WORK TO BE COMPLETED:
Starting with the line that contains "SCHOOL GUIDE (190, 61)" and stopping after the line that contains "Join our mailing list (456, 920)", return each line below exactly as written, with no others.

DATA SECTION:
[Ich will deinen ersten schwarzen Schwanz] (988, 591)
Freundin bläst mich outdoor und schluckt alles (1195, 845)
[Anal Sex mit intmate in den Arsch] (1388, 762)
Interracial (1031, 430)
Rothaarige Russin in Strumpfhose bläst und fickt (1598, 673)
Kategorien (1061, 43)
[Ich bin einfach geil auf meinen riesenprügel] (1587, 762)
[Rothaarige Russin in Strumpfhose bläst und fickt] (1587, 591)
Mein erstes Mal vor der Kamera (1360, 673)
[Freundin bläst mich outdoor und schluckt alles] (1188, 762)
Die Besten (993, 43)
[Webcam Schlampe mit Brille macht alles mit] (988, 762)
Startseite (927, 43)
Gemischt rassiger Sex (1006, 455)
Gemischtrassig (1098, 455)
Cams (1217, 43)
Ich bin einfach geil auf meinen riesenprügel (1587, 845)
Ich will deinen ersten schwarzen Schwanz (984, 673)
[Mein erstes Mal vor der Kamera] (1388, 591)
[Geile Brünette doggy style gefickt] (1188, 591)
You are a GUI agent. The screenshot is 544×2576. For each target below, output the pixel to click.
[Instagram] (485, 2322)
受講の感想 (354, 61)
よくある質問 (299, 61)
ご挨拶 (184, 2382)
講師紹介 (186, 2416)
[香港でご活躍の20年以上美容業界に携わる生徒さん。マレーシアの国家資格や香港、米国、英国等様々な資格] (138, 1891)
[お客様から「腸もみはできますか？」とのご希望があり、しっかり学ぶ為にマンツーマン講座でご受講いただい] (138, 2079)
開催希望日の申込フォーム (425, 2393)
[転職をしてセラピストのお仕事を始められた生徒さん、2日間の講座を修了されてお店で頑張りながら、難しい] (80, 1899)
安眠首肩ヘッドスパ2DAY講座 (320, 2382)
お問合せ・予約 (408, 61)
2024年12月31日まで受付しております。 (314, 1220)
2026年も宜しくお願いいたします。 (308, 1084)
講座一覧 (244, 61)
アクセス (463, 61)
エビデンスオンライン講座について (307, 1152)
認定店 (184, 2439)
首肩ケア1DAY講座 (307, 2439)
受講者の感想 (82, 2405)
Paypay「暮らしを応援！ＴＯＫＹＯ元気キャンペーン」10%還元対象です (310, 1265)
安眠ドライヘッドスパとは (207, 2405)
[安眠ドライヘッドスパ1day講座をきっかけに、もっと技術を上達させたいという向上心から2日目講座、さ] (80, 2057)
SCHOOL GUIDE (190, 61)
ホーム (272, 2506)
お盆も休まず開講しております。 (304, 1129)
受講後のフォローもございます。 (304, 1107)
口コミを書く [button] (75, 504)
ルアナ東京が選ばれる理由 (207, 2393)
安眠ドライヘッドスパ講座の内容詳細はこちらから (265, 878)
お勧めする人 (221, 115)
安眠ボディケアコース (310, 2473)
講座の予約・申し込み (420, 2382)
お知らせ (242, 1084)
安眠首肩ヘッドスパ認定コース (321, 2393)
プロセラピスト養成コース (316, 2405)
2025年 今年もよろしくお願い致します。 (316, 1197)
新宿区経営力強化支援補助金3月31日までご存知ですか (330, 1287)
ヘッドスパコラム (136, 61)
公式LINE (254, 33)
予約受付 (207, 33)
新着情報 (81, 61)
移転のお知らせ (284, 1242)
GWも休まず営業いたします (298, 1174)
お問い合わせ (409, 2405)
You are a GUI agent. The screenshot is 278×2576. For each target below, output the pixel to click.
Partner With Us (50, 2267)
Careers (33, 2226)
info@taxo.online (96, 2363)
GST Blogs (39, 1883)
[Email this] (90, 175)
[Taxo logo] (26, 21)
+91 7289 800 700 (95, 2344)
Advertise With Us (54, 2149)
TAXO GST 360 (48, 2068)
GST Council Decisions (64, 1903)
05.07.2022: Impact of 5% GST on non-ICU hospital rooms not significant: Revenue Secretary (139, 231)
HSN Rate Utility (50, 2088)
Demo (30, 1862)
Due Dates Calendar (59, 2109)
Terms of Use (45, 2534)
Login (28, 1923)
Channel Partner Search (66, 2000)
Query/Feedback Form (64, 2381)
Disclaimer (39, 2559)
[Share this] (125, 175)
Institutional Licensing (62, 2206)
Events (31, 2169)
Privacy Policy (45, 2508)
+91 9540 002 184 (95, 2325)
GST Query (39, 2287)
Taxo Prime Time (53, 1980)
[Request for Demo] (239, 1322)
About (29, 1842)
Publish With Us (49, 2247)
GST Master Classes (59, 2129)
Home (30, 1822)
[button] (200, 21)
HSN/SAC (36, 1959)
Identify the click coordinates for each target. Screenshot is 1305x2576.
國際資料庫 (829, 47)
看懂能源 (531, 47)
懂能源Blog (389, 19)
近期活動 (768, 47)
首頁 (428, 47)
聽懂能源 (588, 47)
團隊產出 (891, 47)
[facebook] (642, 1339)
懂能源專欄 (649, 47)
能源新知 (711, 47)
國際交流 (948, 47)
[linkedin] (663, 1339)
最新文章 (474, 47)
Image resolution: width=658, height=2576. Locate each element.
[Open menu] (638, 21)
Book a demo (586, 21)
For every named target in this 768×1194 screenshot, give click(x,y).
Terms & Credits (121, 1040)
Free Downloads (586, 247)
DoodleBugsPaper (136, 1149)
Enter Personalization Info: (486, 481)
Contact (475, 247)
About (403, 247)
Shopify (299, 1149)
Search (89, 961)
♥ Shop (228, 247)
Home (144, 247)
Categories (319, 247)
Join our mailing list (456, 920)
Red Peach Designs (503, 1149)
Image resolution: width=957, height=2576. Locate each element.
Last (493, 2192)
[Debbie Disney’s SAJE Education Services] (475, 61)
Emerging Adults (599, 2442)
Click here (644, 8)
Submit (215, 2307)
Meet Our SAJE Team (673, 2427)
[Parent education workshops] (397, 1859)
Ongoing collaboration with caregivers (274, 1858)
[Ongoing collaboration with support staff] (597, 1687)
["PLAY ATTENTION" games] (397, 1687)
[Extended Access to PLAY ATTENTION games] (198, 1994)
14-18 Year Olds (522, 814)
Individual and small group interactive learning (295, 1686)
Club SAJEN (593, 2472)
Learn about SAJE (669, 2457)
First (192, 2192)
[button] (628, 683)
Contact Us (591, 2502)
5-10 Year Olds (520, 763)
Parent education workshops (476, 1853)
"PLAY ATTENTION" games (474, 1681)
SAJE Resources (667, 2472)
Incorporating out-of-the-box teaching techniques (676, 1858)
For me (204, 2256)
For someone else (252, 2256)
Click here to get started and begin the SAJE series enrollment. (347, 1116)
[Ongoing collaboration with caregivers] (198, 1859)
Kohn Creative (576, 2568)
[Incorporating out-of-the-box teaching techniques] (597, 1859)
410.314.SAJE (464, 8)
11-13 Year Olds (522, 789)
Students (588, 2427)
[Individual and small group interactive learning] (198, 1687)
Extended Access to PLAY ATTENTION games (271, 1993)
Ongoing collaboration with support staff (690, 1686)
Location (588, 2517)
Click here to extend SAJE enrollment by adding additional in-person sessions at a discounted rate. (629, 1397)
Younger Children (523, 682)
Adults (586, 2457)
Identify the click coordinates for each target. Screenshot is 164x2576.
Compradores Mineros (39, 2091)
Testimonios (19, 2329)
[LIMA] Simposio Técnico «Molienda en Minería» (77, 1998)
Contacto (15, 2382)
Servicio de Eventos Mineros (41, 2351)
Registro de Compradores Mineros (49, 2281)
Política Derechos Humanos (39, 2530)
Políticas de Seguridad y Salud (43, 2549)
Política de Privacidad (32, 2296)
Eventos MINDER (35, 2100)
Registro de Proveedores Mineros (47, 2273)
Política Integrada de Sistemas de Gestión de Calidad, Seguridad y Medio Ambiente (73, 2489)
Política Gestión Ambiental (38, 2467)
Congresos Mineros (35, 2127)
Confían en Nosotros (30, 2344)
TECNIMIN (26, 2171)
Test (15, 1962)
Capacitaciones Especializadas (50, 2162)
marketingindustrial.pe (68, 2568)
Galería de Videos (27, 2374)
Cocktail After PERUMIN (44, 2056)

YOUR SOLUTION:
SCHOOL GUIDE (190, 61)
ホーム (272, 2506)
お盆も休まず開講しております。 (304, 1129)
受講後のフォローもございます。 (304, 1107)
口コミを書く [button] (75, 504)
ルアナ東京が選ばれる理由 (207, 2393)
安眠ドライヘッドスパ講座の内容詳細はこちらから (265, 878)
お勧めする人 (221, 115)
安眠ボディケアコース (310, 2473)
講座の予約・申し込み (420, 2382)
お知らせ (242, 1084)
安眠首肩ヘッドスパ認定コース (321, 2393)
プロセラピスト養成コース (316, 2405)
2025年 今年もよろしくお願い致します。 (316, 1197)
新宿区経営力強化支援補助金3月31日までご存知ですか (330, 1287)
ヘッドスパコラム (136, 61)
公式LINE (254, 33)
予約受付 (207, 33)
新着情報 (81, 61)
移転のお知らせ (284, 1242)
GWも休まず営業いたします (298, 1174)
お問い合わせ (409, 2405)
You are a GUI agent. The screenshot is 278×2576. For each target below, output the pixel to click.
Partner With Us (50, 2267)
Careers (33, 2226)
info@taxo.online (96, 2363)
GST Blogs (39, 1883)
[Email this] (90, 175)
[Taxo logo] (26, 21)
+91 7289 800 700 (95, 2344)
Advertise With Us (54, 2149)
TAXO GST 360 (48, 2068)
GST Council Decisions (64, 1903)
05.07.2022: Impact of 5% GST on non-ICU hospital rooms not significant: Revenue Secretary (139, 231)
HSN Rate Utility (50, 2088)
Demo (30, 1862)
Due Dates Calendar (59, 2109)
Terms of Use (45, 2534)
Login (28, 1923)
Channel Partner Search (66, 2000)
Query/Feedback Form (64, 2381)
Disclaimer (39, 2559)
[Share this] (125, 175)
Institutional Licensing (62, 2206)
Events (31, 2169)
Privacy Policy (45, 2508)
+91 9540 002 184 (95, 2325)
GST Query (39, 2287)
Taxo Prime Time (53, 1980)
[Request for Demo] (239, 1322)
About (29, 1842)
Publish With Us (49, 2247)
GST Master Classes (59, 2129)
Home (30, 1822)
[button] (200, 21)
HSN/SAC (36, 1959)
Identify the click coordinates for each target. Screenshot is 1305x2576.
國際資料庫 (829, 47)
看懂能源 (531, 47)
懂能源Blog (389, 19)
近期活動 (768, 47)
首頁 (428, 47)
聽懂能源 (588, 47)
團隊產出 (891, 47)
[facebook] (642, 1339)
懂能源專欄 (649, 47)
能源新知 (711, 47)
國際交流 (948, 47)
[linkedin] (663, 1339)
最新文章 (474, 47)
Image resolution: width=658, height=2576. Locate each element.
[Open menu] (638, 21)
Book a demo (586, 21)
For every named target in this 768×1194 screenshot, give click(x,y).
Terms & Credits (121, 1040)
Free Downloads (586, 247)
DoodleBugsPaper (136, 1149)
Enter Personalization Info: (486, 481)
Contact (475, 247)
About (403, 247)
Shopify (299, 1149)
Search (89, 961)
♥ Shop (228, 247)
Home (144, 247)
Categories (319, 247)
Join our mailing list (456, 920)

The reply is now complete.